WHAT YOU ARE ASKED TO DO:
Scale the data from the line that contains "The image size" through the line that contains "pos(252,422)", and copy those lines out in full, requests included. Multiply each coordinate in the answers by 1.4 and round it to a whole number, with halves rounding up.

DATA SUPPLIED:
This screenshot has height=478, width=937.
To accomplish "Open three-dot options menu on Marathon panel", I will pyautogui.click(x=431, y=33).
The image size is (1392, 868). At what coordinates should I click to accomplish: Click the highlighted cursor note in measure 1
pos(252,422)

==

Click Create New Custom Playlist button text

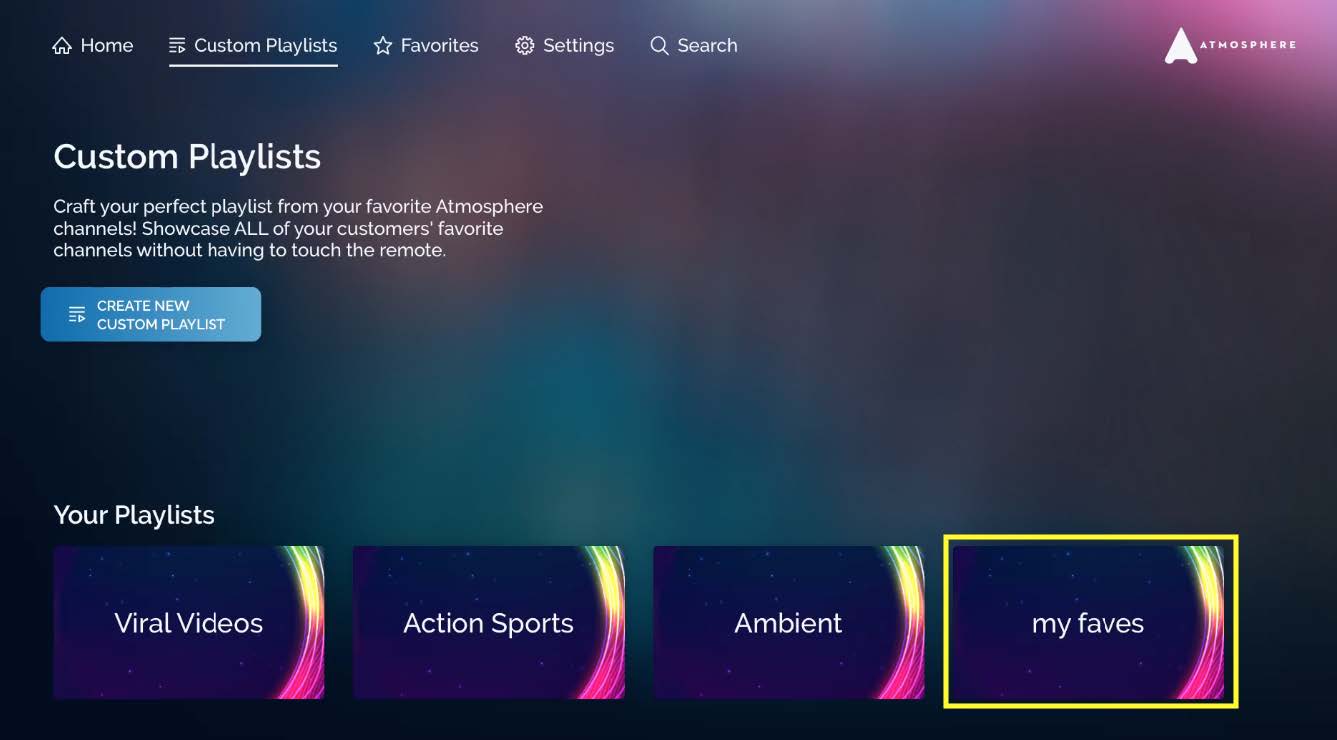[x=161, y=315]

ANSWER BELOW:
The image size is (1392, 868). At what coordinates should I click to accomplish: Click the highlighted cursor note in measure 1
pos(353,591)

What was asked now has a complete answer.